> [Exercise requirements]: What lines below contain the word "agent"? Please pull each one out.

> [Data section]:
....

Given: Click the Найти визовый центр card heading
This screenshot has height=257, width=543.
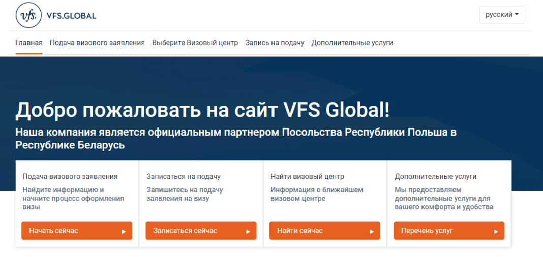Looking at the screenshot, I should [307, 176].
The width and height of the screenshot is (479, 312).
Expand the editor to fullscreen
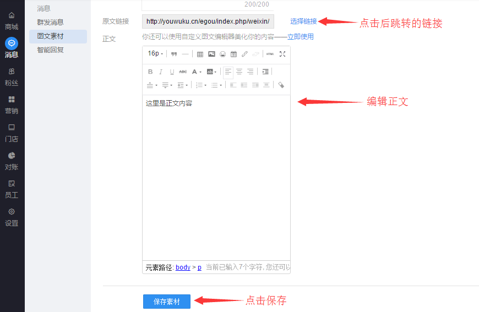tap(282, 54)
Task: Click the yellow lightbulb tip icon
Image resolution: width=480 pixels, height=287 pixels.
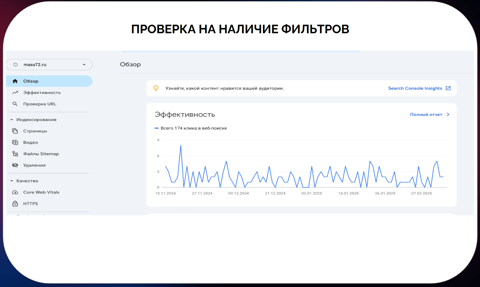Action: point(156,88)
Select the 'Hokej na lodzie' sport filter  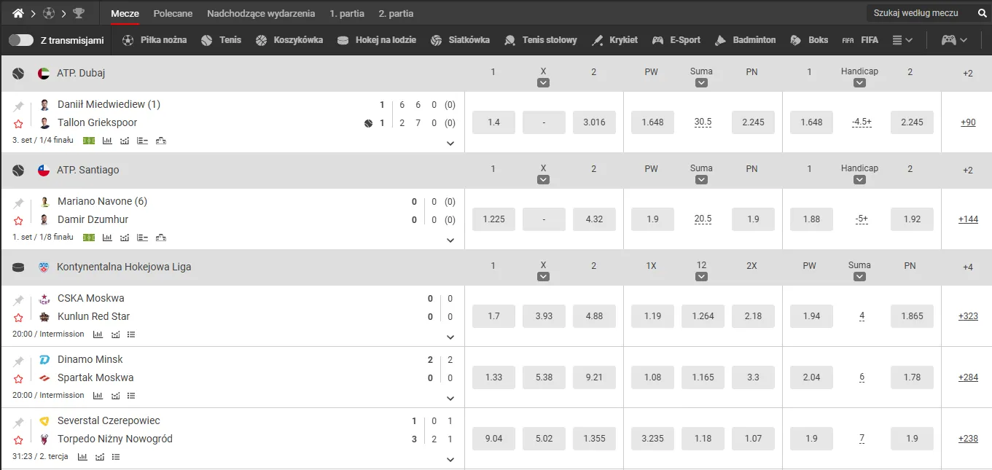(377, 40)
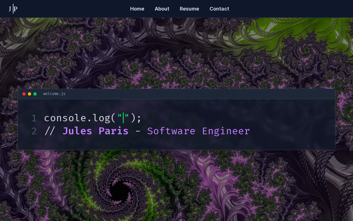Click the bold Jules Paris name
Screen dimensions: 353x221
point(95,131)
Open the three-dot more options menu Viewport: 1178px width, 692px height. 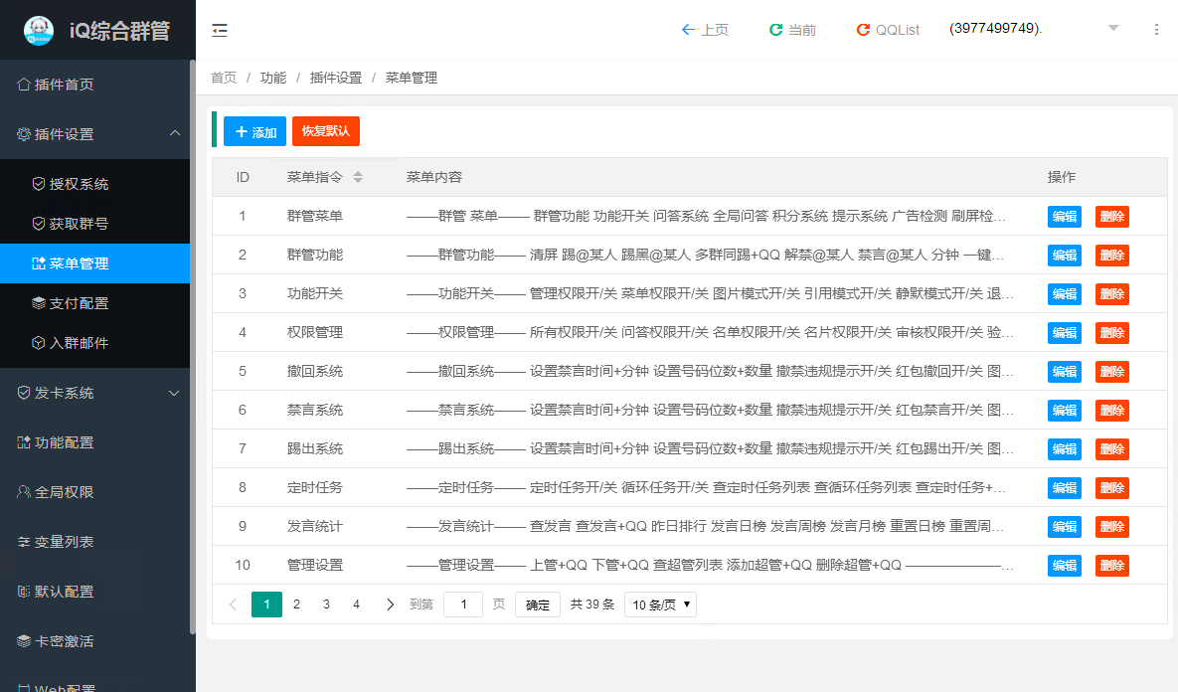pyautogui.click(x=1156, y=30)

....

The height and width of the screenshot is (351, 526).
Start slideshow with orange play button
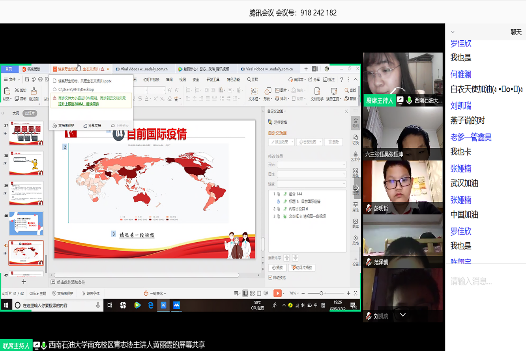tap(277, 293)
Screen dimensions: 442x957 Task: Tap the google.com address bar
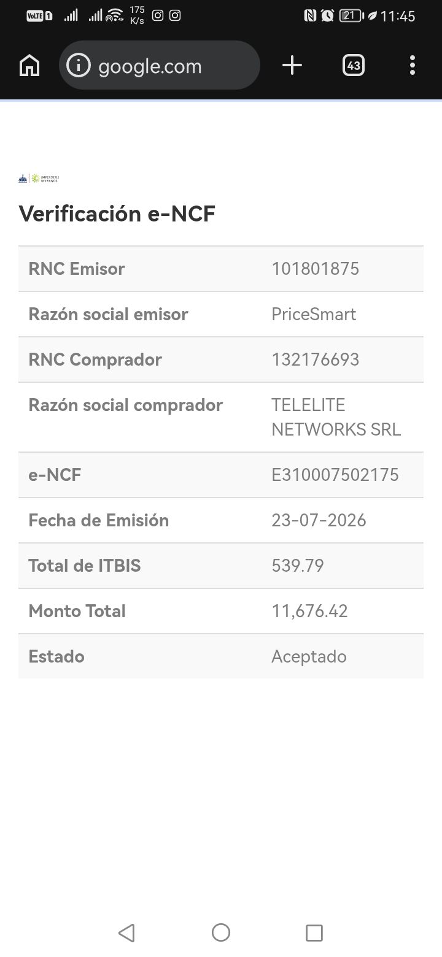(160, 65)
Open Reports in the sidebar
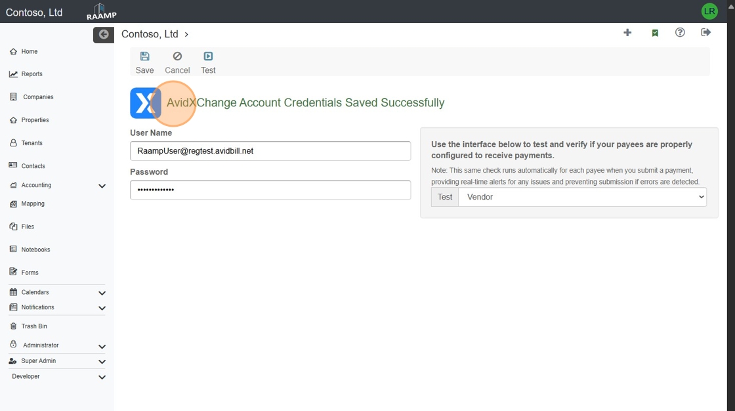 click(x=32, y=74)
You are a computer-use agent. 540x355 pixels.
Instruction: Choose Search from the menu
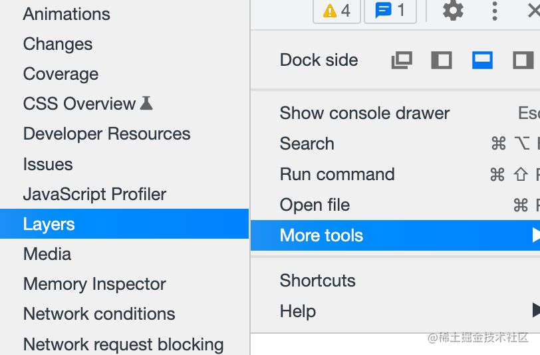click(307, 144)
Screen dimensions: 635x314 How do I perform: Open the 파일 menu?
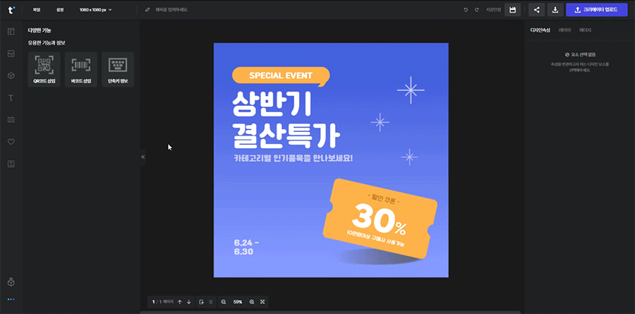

....

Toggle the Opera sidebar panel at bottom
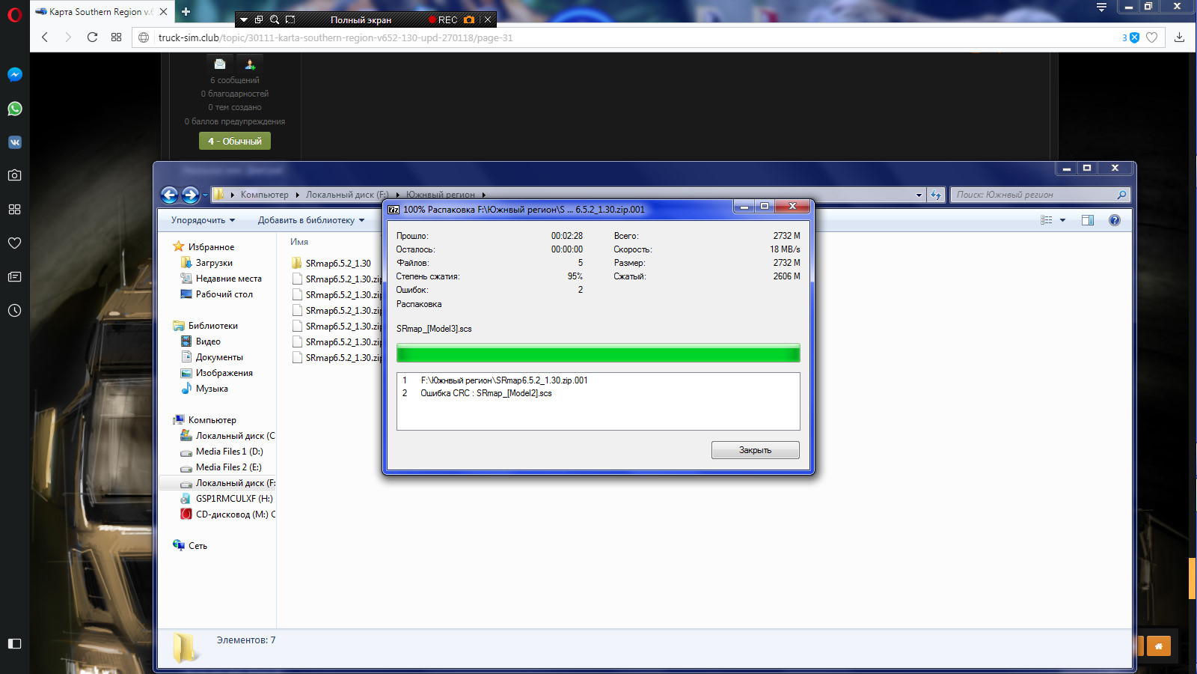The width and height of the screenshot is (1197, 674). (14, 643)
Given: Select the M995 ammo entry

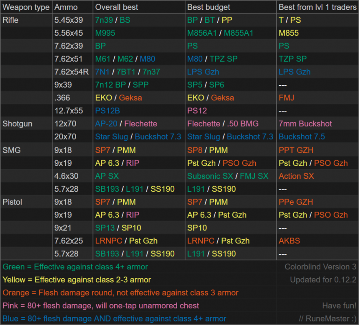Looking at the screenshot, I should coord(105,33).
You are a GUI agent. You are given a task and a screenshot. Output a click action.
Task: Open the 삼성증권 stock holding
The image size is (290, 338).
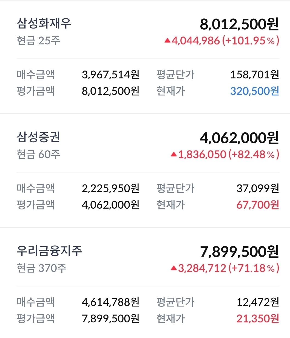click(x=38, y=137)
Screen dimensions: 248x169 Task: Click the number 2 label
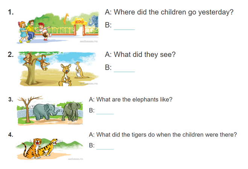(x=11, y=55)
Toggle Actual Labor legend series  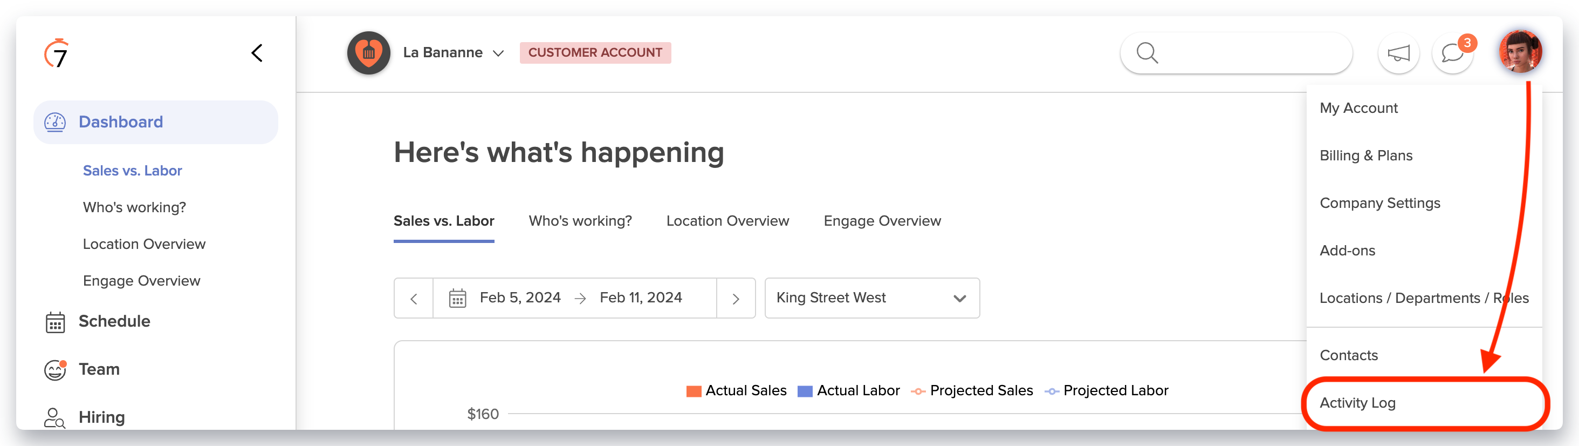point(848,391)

....

> [Written answer]:
You are a computer-use agent. 540x355 pixels.
You are a GUI agent. You are given a task and a screenshot. Output a click action.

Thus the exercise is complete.